• [引用文]
##########
UNBOUNDユーザーは、以下のようなスロートラベラーの利用を想定しています:
- ガイドブックに載らない本物の文化に出会いたい
- 混雑した観光地より、静かな地域に足を運びたい
- 地元の人と交流しながら、地域の物語に触れたい
- サステナブルで丁寧な旅をしたい

また、UNBOUNDを通じ得られたデータを元に、横浜市立大学と共に「旅のトリガー」が何かを研究しつつ、日本各地の自治体や文化施設、観光事業者と連携し、以下の取り組みを進めていきます:
- 地域文化・芸術資源のデジタル化と観光デザインへの活用
- 旅行者の関心・属性データに基づく地域プロモーション戦略の共同策定
- 地元の芸術家、伝統工芸職人との連携による体験型プログラムの創出 など
たとえば、小さな私設美術館、代々受け継がれてきた工房、古民家を改装した文化施設など、これまで光が当たりづらかった文化資源を、スローツーリズムの文脈で再編集し、旅行者と地域を繋げていきます。
3|コメント
有馬 貴之 准教授(横浜市立大学 国際教養学部 都市学系 観光マネジメント研究室)
##########
上の引用文の「また、UNBOUNDを通じ得」から「行者と地域を繋げていきます。」まで(両端を含む)を、「工房」を「アトリエ」に置き換えて書き直してください。

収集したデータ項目
##########
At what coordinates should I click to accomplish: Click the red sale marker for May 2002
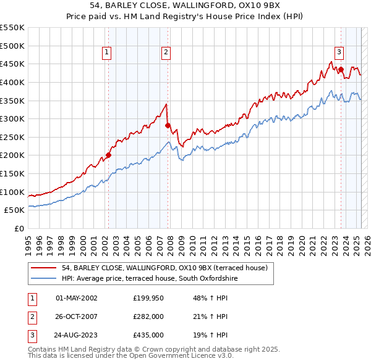pos(108,155)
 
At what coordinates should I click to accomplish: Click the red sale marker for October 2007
pos(168,125)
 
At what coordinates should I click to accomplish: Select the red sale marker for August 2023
pos(341,70)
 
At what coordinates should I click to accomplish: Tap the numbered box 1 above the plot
pos(107,53)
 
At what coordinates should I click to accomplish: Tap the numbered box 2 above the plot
pos(166,53)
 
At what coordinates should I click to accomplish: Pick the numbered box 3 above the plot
pos(339,53)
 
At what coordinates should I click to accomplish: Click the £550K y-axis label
pos(13,28)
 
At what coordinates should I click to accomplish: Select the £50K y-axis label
pos(15,210)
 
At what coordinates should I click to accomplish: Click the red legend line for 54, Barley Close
pos(43,268)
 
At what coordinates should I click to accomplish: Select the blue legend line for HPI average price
pos(43,279)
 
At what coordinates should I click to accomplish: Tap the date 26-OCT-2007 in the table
pos(76,316)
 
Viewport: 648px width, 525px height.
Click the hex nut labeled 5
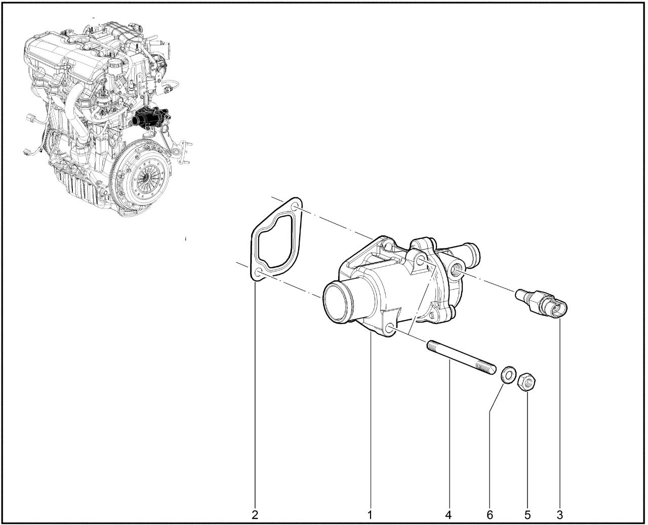pos(527,383)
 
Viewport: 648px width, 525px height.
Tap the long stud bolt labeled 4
pos(461,357)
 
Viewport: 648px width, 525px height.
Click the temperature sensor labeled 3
pos(542,302)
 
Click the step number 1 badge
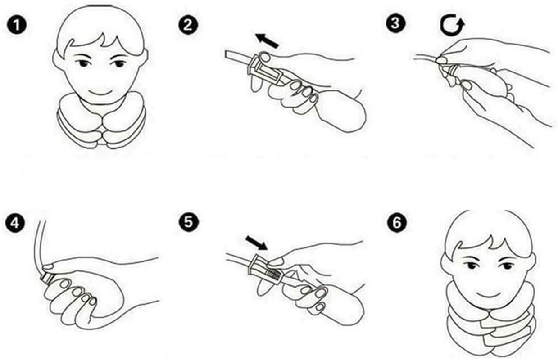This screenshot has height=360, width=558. point(17,25)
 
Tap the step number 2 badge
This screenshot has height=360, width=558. point(188,25)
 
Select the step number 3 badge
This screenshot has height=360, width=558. point(396,24)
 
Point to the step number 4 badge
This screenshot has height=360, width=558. point(15,223)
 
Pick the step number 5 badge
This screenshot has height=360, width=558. point(189,222)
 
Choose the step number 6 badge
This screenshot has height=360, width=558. point(397,223)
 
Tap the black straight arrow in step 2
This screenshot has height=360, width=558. point(267,40)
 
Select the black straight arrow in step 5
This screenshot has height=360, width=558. point(257,243)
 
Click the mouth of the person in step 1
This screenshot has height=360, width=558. point(100,92)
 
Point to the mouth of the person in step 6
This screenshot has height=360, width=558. point(489,294)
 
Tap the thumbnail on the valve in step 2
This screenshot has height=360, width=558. point(266,58)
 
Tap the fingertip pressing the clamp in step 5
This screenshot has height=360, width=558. point(276,261)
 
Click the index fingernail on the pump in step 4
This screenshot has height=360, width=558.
##########
• [実行結果]
また、UNBOUNDを通じ得られたデータを元に、横浜市立大学と共に「旅のトリガー」が何かを研究しつつ、日本各地の自治体や文化施設、観光事業者と連携し、以下の取り組みを進めていきます:
- 地域文化・芸術資源のデジタル化と観光デザインへの活用
- 旅行者の関心・属性データに基づく地域プロモーション戦略の共同策定
- 地元の芸術家、伝統工芸職人との連携による体験型プログラムの創出 など
たとえば、小さな私設美術館、代々受け継がれてきたアトリエ、古民家を改装した文化施設など、これまで光が当たりづらかった文化資源を、スローツーリズムの文脈で再編集し、旅行者と地域を繋げていきます。